Re: Data is copied twice when specifying both child and parent table in publication

From: Jacob Champion <jchampion(at)timescale(dot)com>
To: Peter Smith <smithpb2250(at)gmail(dot)com>
Cc: Amit Kapila <amit(dot)kapila16(at)gmail(dot)com>, "wangw(dot)fnst(at)fujitsu(dot)com" <wangw(dot)fnst(at)fujitsu(dot)com>, Andres Freund <andres(at)anarazel(dot)de>, vignesh C <vignesh21(at)gmail(dot)com>, "Takamichi Osumi (Fujitsu)" <osumi(dot)takamichi(at)fujitsu(dot)com>, "shiy(dot)fnst(at)fujitsu(dot)com" <shiy(dot)fnst(at)fujitsu(dot)com>, "houzj(dot)fnst(at)fujitsu(dot)com" <houzj(dot)fnst(at)fujitsu(dot)com>, Amit Langote <amitlangote09(at)gmail(dot)com>, Peter Eisentraut <peter(dot)eisentraut(at)enterprisedb(dot)com>, "pgsql-hackers(at)lists(dot)postgresql(dot)org" <pgsql-hackers(at)lists(dot)postgresql(dot)org>, Dilip Kumar <dilipbalaut(at)gmail(dot)com>, Greg Nancarrow <gregn4422(at)gmail(dot)com>
Subject: Re: Data is copied twice when specifying both child and parent table in publication
Date: 2023-03-31 23:04:37
Message-ID: 3a4504df-3f8e-c21a-fff4-cb7a6d531c57@timescale.com
Views: Raw Message | Whole Thread | Download mbox | Resend email
Thread:
Lists: pgsql-hackers

On 3/30/23 20:01, Peter Smith wrote:
> For example, Just imagine if logic could be made smarter to recognize
> that since there was already the 'part_def' being subscribed so it
> should NOT use the default 'copy_data=true' when the REFRESH launches
> the ancestor table 'part'...
>
> Even if that logic was implemented, I have a feeling you could *still*
> run into problems if the 'part' table was made of multiple partitions.
> I think you might get to a situation where you DO want some partition
> data copied (because you did not have it yet but now you are
> subscribing to the root you want it) while at the same time, you DON'T
> want to get duplicated data from other partitions (because you already
> knew about those ones -- like your example does).

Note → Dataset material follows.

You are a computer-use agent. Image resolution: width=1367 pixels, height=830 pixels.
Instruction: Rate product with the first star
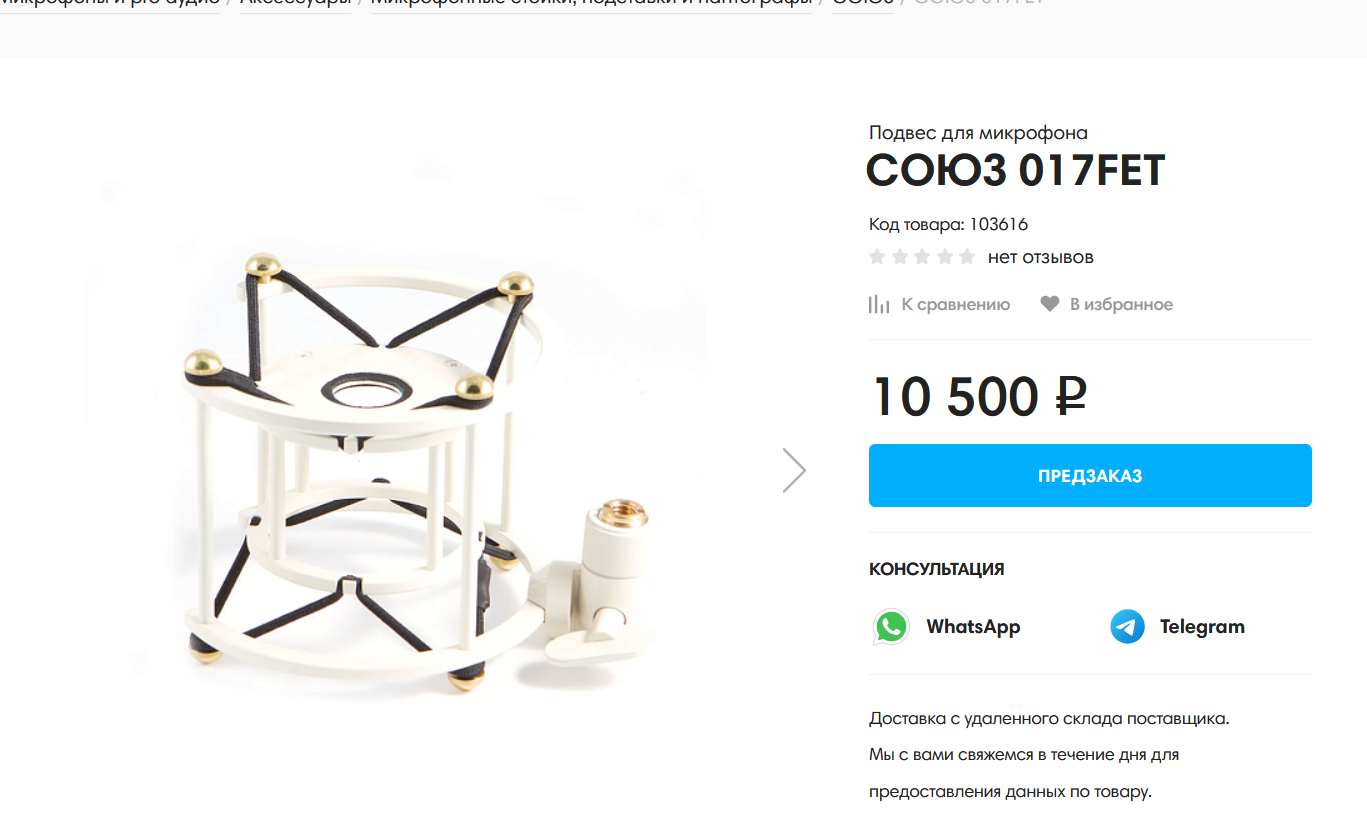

Hm, okay. My interest here is mainly because my logical-roots proposal
generalizes the problem (and therefore makes it worse).

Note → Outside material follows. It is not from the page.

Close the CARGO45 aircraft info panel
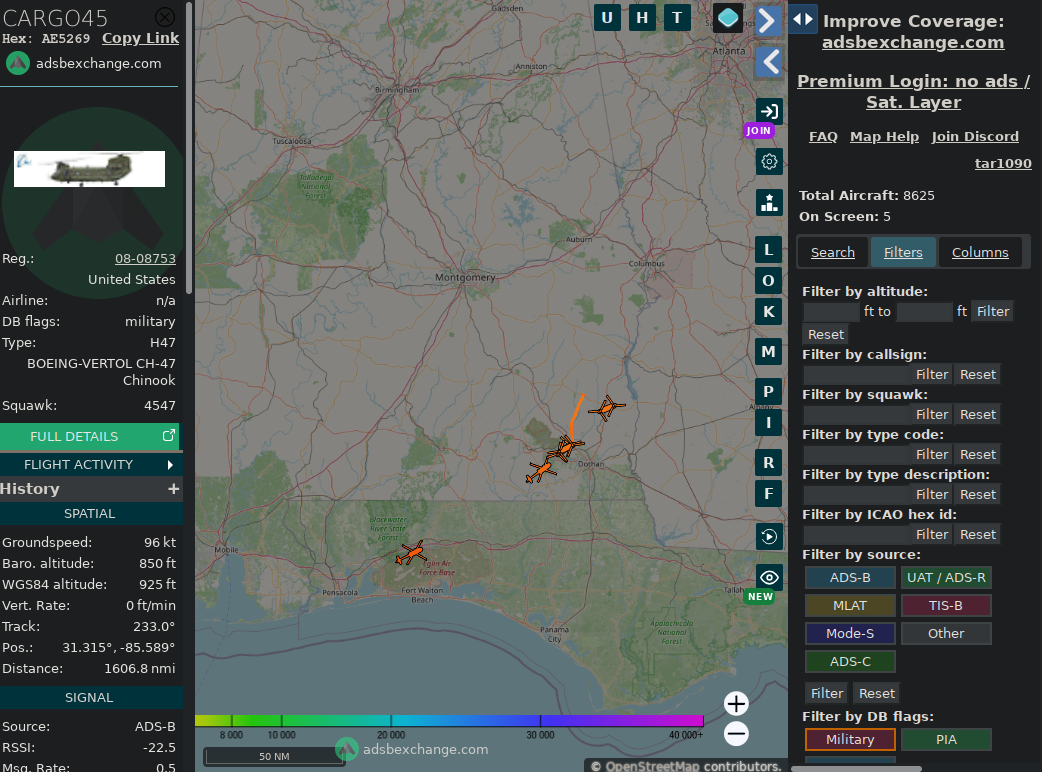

For what it's worth, that patchset introduces the ability for the
subscriber to sync multiple tables into one. I wonder if that could be
used somehow to help fix this problem too?

> At least, we need to check there are sufficient "BE CAREFUL" warnings
> in the documentation for scenarios like this.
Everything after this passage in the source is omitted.